Statystyki – 18 meczów w A-League i 10 żółtych kartek; najwięcej w całej lidze
Łukasz Piszczek – Polska (Borussia Dortmund)
Oczywiście zdajemy sobie sprawę z tego, że mnóstwo zakładów będziecie chcieli postawić na naszą reprezentację, prowadzoną przez Adama Nawałkę. Dlatego też postanowiliśmy, że do naszego zestawienia dołączymy jednego naszego kadrowicza. Ostatecznie wybór padł na Łukasza Piszczka z niemieckiej Borussii Dortmund. Wybraliśmy go ze względu na to, że ma on pewne miejsce w składzie i niemal na pewno zagra we wszystkich trzech meczach fazy grupowej.
Co prawda jego statystyki do takich zakładów nie powalają na kolana, ale jeżeli zerkniemy sobie na rywali Biało-Czerwonych w grupie, to zobaczymy, że największe niebezpieczeństwo czyha na naszych reprezentantów w bocznych sektorach boiska. A to oznacza, że doświadczony 33-letni defensor prawdopodobnie będzie miał sporo pracy (szczególnie w meczu z Senegalem).
W efekcie może się to przełożyć na indywidualne napomnienie lub nawet napomnienia. Zaznaczamy, że pod uwagę nie braliśmy w ogóle grającego na co dzień w AS Monaco FC Kamila Glika, którego występ na MŚ 2018 wciąż stoi pod znakiem zapytania.
Statystyki – 31 meczów w sezonie 2017/2018 i 5 żółtych kartek; na ME 2016 obejrzał jeden kartonik
Zakłady na żółte kartki w ofercie bukmacherów
Tutaj sprawa wygląda bardzo prosto, gdyż prawdopodobnie większość legalnie działających operatorów zakładów wzajemnych na terenie naszego kraju wprowadzi do swojej oferty propozycje związane z żółtymi kartkami dla poszczególnych graczy.

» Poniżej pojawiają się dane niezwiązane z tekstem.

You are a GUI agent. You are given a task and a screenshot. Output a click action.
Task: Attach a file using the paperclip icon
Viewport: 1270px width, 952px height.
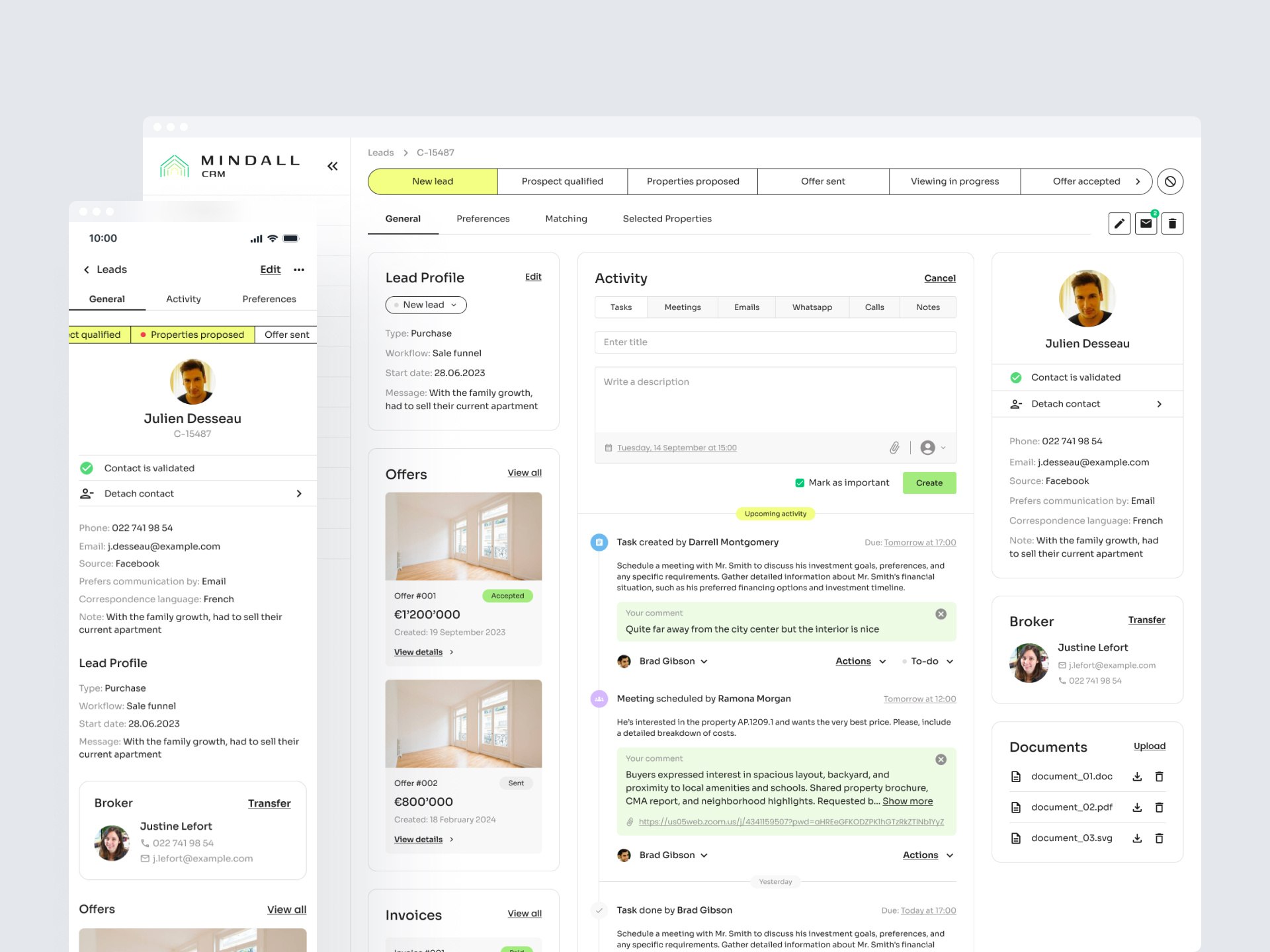(894, 448)
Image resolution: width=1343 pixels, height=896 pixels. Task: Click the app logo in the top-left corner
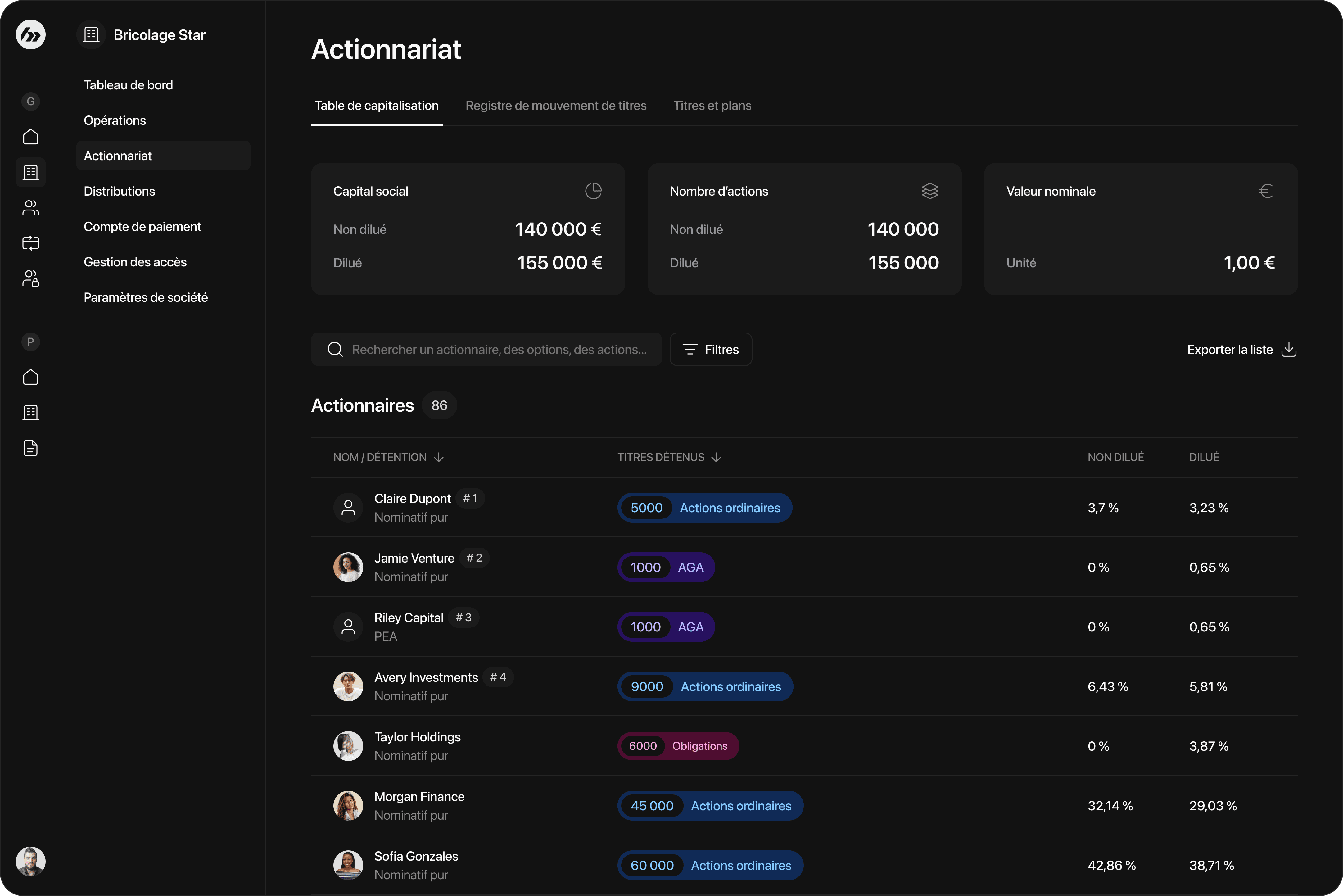[31, 35]
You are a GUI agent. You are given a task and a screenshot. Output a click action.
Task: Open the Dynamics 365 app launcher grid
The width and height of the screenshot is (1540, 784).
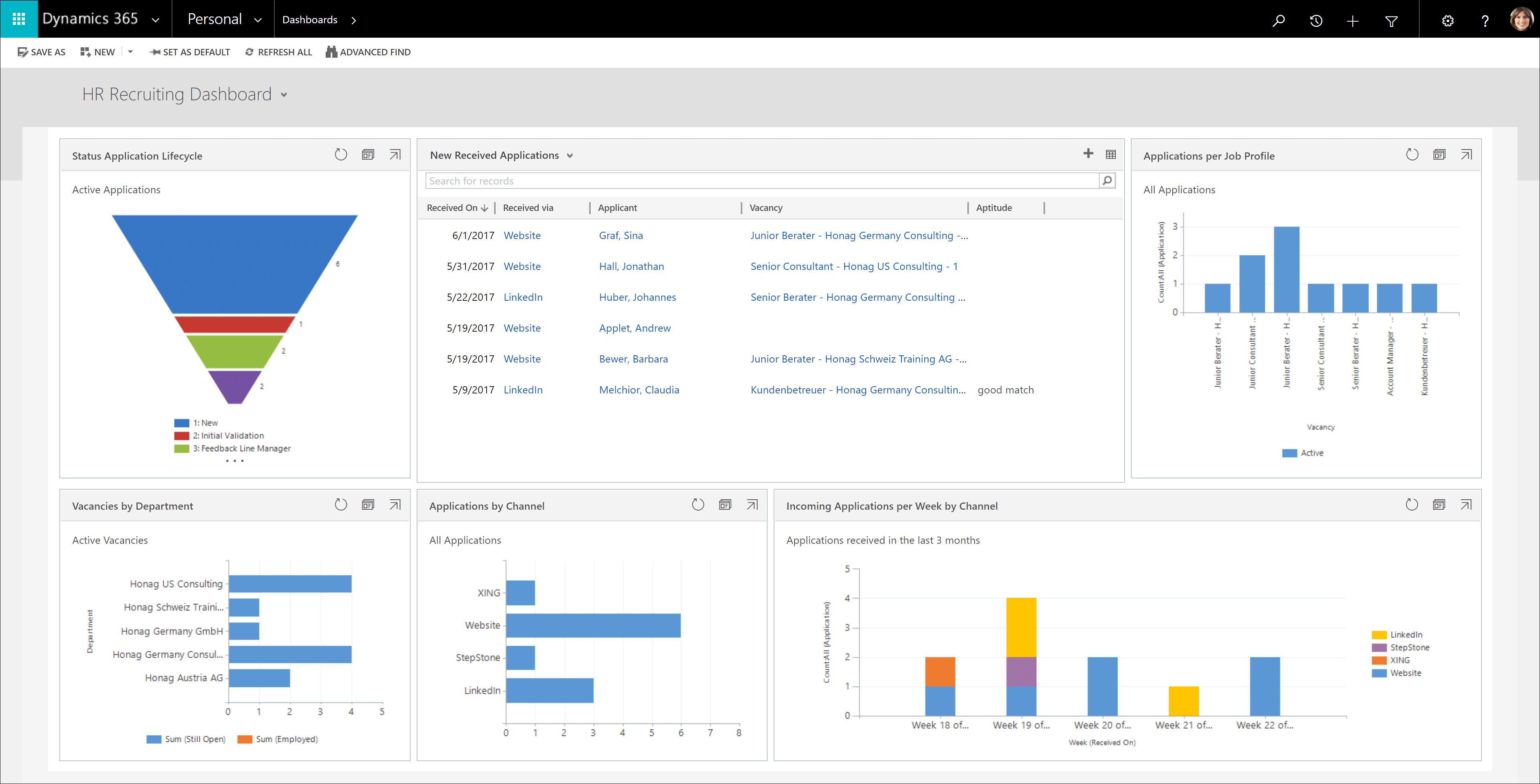point(18,18)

Przypominamy, iż grono buków online z licencją Ministerstwa Finansów tworzą nie tylko takie firmy jak Fortuna, Milenium Zakłady Bukmacherskie, bukmacher STS, forBET czy eToto, ale także Totolotek i LVbet Zakłady Bukmacherskie.

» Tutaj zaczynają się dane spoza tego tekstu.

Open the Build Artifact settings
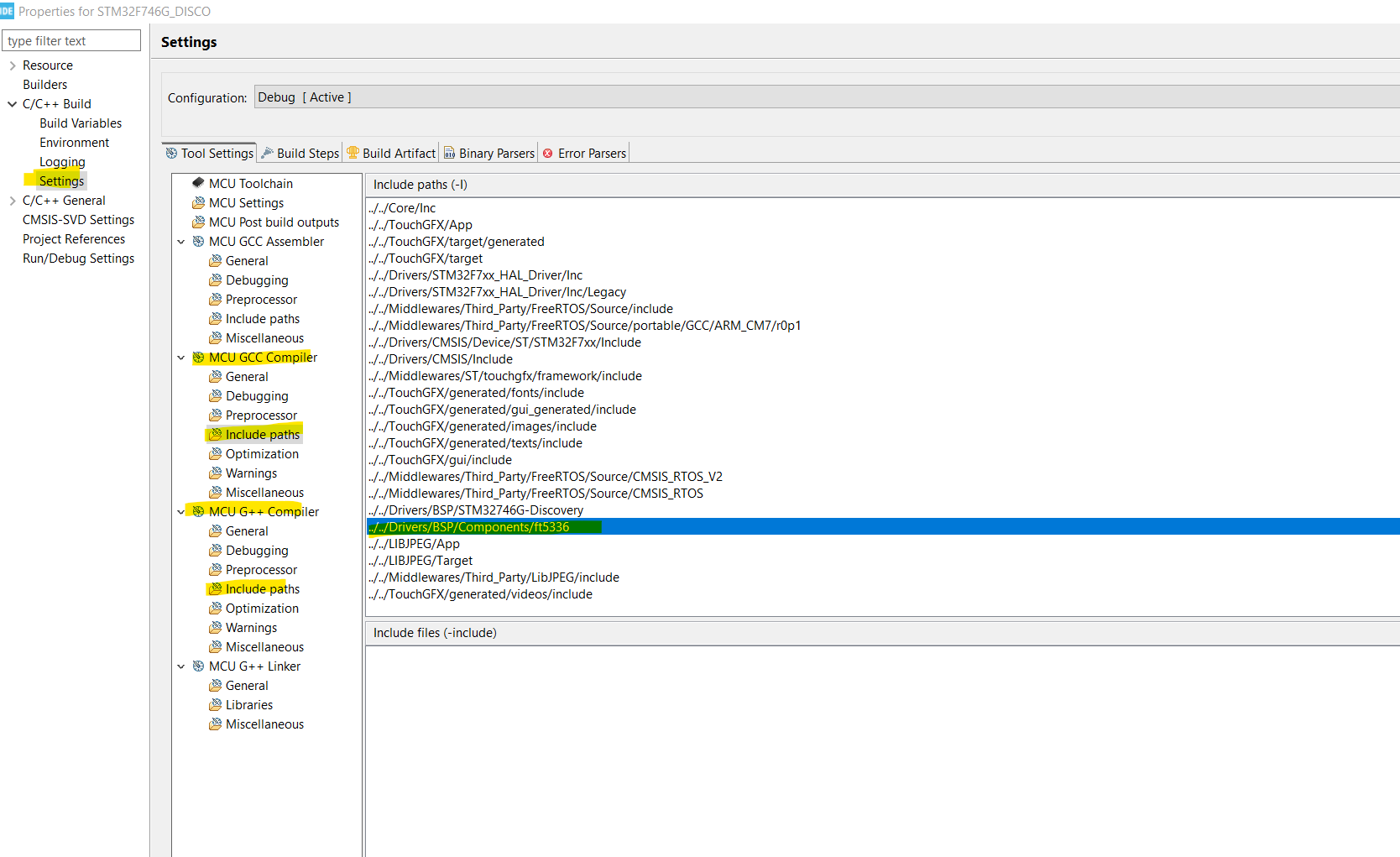 [391, 153]
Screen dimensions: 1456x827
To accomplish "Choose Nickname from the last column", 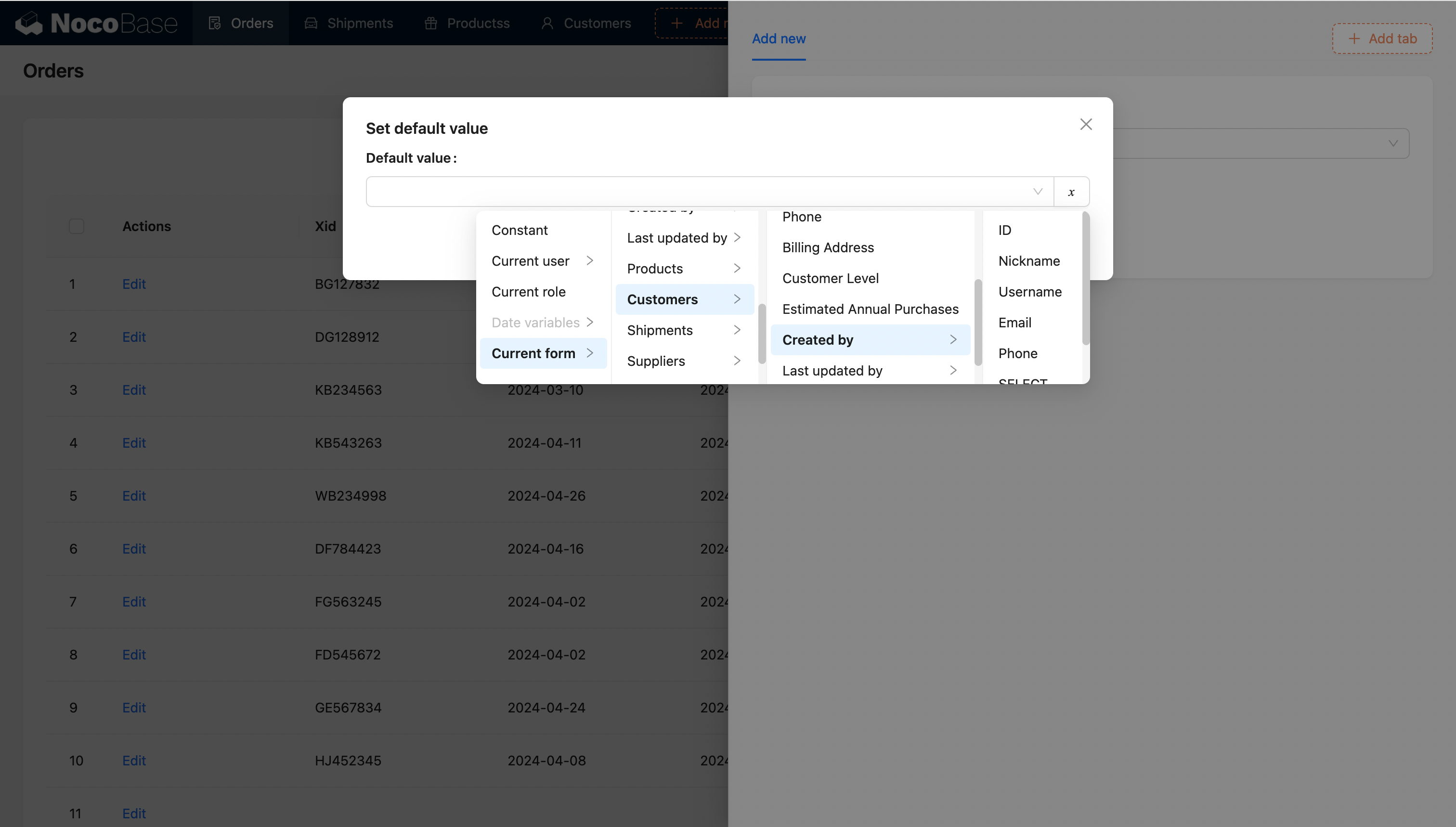I will pyautogui.click(x=1029, y=261).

Zaznaczamy, że tego rodzaju zakłady będą na sto procent na bieżąco uaktualniane przez bukmacherów (może zdarzyć się tak, że nawet na dwie godziny przed meczem ktoś doda jeszcze do swojego zestawienia z propozycjami nowe typy na żółte kartki), dlatego też zalecamy, abyście przez cały czas monitorowali wszystkie udostępnione oferty. Wówczas będziecie mieć pewność, że żaden typ Wam kolokwialnie pisząc „nie ucieknie sprzed nosa”.